Problem description. Reproduce the entries that follow verbatim, down to the final line.

═══ Provided data

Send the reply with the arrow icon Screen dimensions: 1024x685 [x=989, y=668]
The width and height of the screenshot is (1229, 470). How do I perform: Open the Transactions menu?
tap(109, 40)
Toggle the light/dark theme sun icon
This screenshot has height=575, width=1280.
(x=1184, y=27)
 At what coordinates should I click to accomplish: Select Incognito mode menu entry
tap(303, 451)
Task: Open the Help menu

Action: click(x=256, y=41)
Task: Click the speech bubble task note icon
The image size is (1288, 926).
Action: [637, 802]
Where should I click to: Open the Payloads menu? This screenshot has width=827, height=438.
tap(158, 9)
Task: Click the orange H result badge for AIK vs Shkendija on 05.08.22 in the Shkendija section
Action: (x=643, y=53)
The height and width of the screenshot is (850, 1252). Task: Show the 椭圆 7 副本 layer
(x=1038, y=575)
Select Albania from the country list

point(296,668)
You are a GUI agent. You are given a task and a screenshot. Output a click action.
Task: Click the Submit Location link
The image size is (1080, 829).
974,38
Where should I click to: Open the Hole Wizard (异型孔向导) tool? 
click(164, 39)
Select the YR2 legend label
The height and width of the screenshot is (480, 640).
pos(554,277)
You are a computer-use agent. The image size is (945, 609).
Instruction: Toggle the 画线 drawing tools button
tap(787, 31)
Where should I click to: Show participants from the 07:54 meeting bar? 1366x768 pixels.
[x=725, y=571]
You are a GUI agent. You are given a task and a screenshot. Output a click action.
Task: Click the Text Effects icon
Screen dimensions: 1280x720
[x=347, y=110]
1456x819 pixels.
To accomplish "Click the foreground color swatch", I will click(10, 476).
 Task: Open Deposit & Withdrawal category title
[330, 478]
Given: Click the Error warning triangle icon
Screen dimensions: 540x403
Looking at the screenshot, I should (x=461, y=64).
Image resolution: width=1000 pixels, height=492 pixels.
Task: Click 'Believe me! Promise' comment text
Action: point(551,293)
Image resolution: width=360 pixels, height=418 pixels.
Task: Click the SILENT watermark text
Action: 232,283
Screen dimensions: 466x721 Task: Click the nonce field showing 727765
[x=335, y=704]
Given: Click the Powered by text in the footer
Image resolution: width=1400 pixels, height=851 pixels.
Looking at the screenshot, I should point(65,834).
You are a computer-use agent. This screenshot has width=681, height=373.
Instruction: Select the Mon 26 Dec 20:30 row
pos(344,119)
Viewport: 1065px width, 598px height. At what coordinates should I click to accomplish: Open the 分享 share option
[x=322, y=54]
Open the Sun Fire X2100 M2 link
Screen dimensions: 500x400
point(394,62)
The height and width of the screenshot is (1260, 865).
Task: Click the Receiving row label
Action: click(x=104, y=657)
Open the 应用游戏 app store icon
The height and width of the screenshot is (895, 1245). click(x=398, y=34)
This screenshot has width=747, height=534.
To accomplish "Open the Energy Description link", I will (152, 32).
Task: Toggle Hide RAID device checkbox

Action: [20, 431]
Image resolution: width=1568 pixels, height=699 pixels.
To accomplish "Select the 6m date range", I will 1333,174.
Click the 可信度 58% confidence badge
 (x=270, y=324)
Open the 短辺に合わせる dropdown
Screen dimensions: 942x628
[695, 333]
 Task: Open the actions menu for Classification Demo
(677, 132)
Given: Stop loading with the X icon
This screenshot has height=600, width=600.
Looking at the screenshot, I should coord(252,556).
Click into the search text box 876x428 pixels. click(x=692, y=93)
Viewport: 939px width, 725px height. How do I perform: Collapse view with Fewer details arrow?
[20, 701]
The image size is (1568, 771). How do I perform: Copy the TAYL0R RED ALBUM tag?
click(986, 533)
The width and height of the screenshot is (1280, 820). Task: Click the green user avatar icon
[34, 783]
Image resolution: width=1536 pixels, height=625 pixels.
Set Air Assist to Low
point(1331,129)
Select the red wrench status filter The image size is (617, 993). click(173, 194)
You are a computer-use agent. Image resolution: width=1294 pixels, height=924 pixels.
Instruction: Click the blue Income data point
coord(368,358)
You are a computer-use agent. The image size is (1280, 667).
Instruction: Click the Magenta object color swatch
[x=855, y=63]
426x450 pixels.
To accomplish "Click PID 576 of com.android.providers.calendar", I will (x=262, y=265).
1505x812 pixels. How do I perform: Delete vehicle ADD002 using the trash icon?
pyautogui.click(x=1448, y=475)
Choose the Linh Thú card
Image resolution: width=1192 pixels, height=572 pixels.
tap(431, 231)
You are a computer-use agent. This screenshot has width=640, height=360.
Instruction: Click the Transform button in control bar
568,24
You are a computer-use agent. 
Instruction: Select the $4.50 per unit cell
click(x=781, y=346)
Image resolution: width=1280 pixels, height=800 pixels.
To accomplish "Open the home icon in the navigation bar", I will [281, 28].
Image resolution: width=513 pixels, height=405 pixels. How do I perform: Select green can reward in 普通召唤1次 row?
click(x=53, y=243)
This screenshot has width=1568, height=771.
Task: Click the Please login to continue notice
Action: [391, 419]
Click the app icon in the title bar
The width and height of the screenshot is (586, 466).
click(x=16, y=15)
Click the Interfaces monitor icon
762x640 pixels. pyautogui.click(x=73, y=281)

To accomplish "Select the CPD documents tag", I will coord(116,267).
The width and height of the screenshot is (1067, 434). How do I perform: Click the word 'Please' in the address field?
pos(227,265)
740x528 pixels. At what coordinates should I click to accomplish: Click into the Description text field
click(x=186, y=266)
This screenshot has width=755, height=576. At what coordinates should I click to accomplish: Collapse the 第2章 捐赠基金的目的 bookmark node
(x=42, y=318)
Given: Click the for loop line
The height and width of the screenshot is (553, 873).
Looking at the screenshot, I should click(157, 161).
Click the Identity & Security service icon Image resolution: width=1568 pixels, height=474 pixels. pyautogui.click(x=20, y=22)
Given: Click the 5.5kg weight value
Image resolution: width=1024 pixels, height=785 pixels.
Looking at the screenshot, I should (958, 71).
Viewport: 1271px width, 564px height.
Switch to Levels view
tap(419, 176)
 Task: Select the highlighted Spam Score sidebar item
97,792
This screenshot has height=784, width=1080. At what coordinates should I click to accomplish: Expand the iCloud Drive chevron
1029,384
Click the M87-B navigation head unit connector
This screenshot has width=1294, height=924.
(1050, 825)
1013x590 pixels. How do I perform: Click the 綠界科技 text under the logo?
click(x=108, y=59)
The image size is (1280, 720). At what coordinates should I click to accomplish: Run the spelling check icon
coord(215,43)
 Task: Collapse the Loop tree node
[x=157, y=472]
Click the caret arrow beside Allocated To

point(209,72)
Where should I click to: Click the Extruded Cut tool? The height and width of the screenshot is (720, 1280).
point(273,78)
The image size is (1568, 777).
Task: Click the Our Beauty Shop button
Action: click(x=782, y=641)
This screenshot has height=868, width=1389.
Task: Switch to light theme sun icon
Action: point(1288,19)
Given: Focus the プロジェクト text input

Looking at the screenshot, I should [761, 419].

══════

Exercise solution.
Send the reply with the arrow icon Screen dimensions: 1024x685 [x=989, y=668]
The width and height of the screenshot is (1229, 470). How do I perform: Open the Transactions menu?
tap(109, 40)
Toggle the light/dark theme sun icon
This screenshot has height=575, width=1280.
(x=1184, y=27)
 At what coordinates should I click to accomplish: Select Incognito mode menu entry
tap(303, 451)
Task: Open the Help menu

Action: click(x=256, y=41)
Task: Click the speech bubble task note icon
The image size is (1288, 926).
Action: [637, 802]
Where should I click to: Open the Payloads menu? This screenshot has width=827, height=438.
tap(158, 9)
Task: Click the orange H result badge for AIK vs Shkendija on 05.08.22 in the Shkendija section
Action: (x=643, y=53)
The height and width of the screenshot is (850, 1252). Task: Show the 椭圆 7 副本 layer
(x=1038, y=575)
Select Albania from the country list

point(296,668)
You are a GUI agent. You are given a task and a screenshot. Output a click action.
Task: Click the Submit Location link
The image size is (1080, 829).
974,38
Where should I click to: Open the Hole Wizard (异型孔向导) tool? 
click(164, 39)
Select the YR2 legend label
The height and width of the screenshot is (480, 640).
pos(554,277)
You are a computer-use agent. The image size is (945, 609).
Instruction: Toggle the 画线 drawing tools button
tap(787, 31)
Where should I click to: Show participants from the 07:54 meeting bar? 1366x768 pixels.
[x=725, y=571]
You are a GUI agent. You are given a task and a screenshot. Output a click action.
Task: Click the Text Effects icon
Screen dimensions: 1280x720
[x=347, y=110]
1456x819 pixels.
To accomplish "Click the foreground color swatch", I will click(10, 476).
 Task: Open Deposit & Withdrawal category title
[330, 478]
Given: Click the Error warning triangle icon
Screen dimensions: 540x403
Looking at the screenshot, I should (x=461, y=64).
Image resolution: width=1000 pixels, height=492 pixels.
Task: Click 'Believe me! Promise' comment text
Action: point(551,293)
Image resolution: width=360 pixels, height=418 pixels.
Task: Click the SILENT watermark text
Action: 232,283
Screen dimensions: 466x721 Task: Click the nonce field showing 727765
[x=335, y=704]
Given: Click the Powered by text in the footer
Image resolution: width=1400 pixels, height=851 pixels.
Looking at the screenshot, I should point(65,834).
You are a computer-use agent. This screenshot has width=681, height=373.
Instruction: Select the Mon 26 Dec 20:30 row
pos(344,119)
Viewport: 1065px width, 598px height. At what coordinates should I click to accomplish: Open the 分享 share option
[x=322, y=54]
Open the Sun Fire X2100 M2 link
Screen dimensions: 500x400
point(394,62)
The height and width of the screenshot is (1260, 865).
Task: Click the Receiving row label
Action: click(x=104, y=657)
Open the 应用游戏 app store icon
The height and width of the screenshot is (895, 1245). click(x=398, y=34)
This screenshot has width=747, height=534.
To accomplish "Open the Energy Description link", I will (152, 32).
Task: Toggle Hide RAID device checkbox

Action: [20, 431]
Image resolution: width=1568 pixels, height=699 pixels.
To accomplish "Select the 6m date range", I will 1333,174.
Click the 可信度 58% confidence badge
 (x=270, y=324)
Open the 短辺に合わせる dropdown
Screen dimensions: 942x628
[695, 333]
 Task: Open the actions menu for Classification Demo
(677, 132)
Given: Stop loading with the X icon
This screenshot has height=600, width=600.
Looking at the screenshot, I should coord(252,556).
Click into the search text box 876x428 pixels. click(x=692, y=93)
Viewport: 939px width, 725px height. How do I perform: Collapse view with Fewer details arrow?
[20, 701]
The image size is (1568, 771). How do I perform: Copy the TAYL0R RED ALBUM tag?
click(986, 533)
The width and height of the screenshot is (1280, 820). Task: Click the green user avatar icon
[34, 783]
Image resolution: width=1536 pixels, height=625 pixels.
Set Air Assist to Low
point(1331,129)
Select the red wrench status filter The image size is (617, 993). click(173, 194)
You are a computer-use agent. Image resolution: width=1294 pixels, height=924 pixels.
Instruction: Click the blue Income data point
coord(368,358)
You are a computer-use agent. The image size is (1280, 667).
Instruction: Click the Magenta object color swatch
[x=855, y=63]
426x450 pixels.
To accomplish "Click PID 576 of com.android.providers.calendar", I will (x=262, y=265).
1505x812 pixels. How do I perform: Delete vehicle ADD002 using the trash icon?
pyautogui.click(x=1448, y=475)
Choose the Linh Thú card
Image resolution: width=1192 pixels, height=572 pixels.
tap(431, 231)
You are a computer-use agent. This screenshot has width=640, height=360.
Instruction: Click the Transform button in control bar
568,24
You are a computer-use agent. 
Instruction: Select the $4.50 per unit cell
click(x=781, y=346)
Image resolution: width=1280 pixels, height=800 pixels.
To accomplish "Open the home icon in the navigation bar", I will [281, 28].
Image resolution: width=513 pixels, height=405 pixels. How do I perform: Select green can reward in 普通召唤1次 row?
click(x=53, y=243)
This screenshot has width=1568, height=771.
Task: Click the Please login to continue notice
Action: [391, 419]
Click the app icon in the title bar
The width and height of the screenshot is (586, 466).
click(x=16, y=15)
Click the Interfaces monitor icon
762x640 pixels. pyautogui.click(x=73, y=281)

To accomplish "Select the CPD documents tag", I will coord(116,267).
The width and height of the screenshot is (1067, 434). How do I perform: Click the word 'Please' in the address field?
pos(227,265)
740x528 pixels. At what coordinates should I click to accomplish: Click into the Description text field
click(x=186, y=266)
This screenshot has width=755, height=576. At what coordinates should I click to accomplish: Collapse the 第2章 捐赠基金的目的 bookmark node
(x=42, y=318)
Given: Click the for loop line
The height and width of the screenshot is (553, 873).
Looking at the screenshot, I should click(157, 161).
Click the Identity & Security service icon Image resolution: width=1568 pixels, height=474 pixels. pyautogui.click(x=20, y=22)
Given: Click the 5.5kg weight value
Image resolution: width=1024 pixels, height=785 pixels.
Looking at the screenshot, I should (958, 71).
Viewport: 1271px width, 564px height.
Switch to Levels view
tap(419, 176)
 Task: Select the highlighted Spam Score sidebar item
97,792
This screenshot has height=784, width=1080. At what coordinates should I click to accomplish: Expand the iCloud Drive chevron
1029,384
Click the M87-B navigation head unit connector
This screenshot has width=1294, height=924.
(1050, 825)
1013x590 pixels. How do I perform: Click the 綠界科技 text under the logo?
click(x=108, y=59)
The image size is (1280, 720). At what coordinates should I click to accomplish: Run the spelling check icon
coord(215,43)
 Task: Collapse the Loop tree node
[x=157, y=472]
Click the caret arrow beside Allocated To

point(209,72)
Where should I click to: Click the Extruded Cut tool? The height and width of the screenshot is (720, 1280).
point(273,78)
The image size is (1568, 777).
Task: Click the Our Beauty Shop button
Action: click(x=782, y=641)
This screenshot has height=868, width=1389.
Task: Switch to light theme sun icon
Action: point(1288,19)
Given: Focus the プロジェクト text input

Looking at the screenshot, I should [761, 419].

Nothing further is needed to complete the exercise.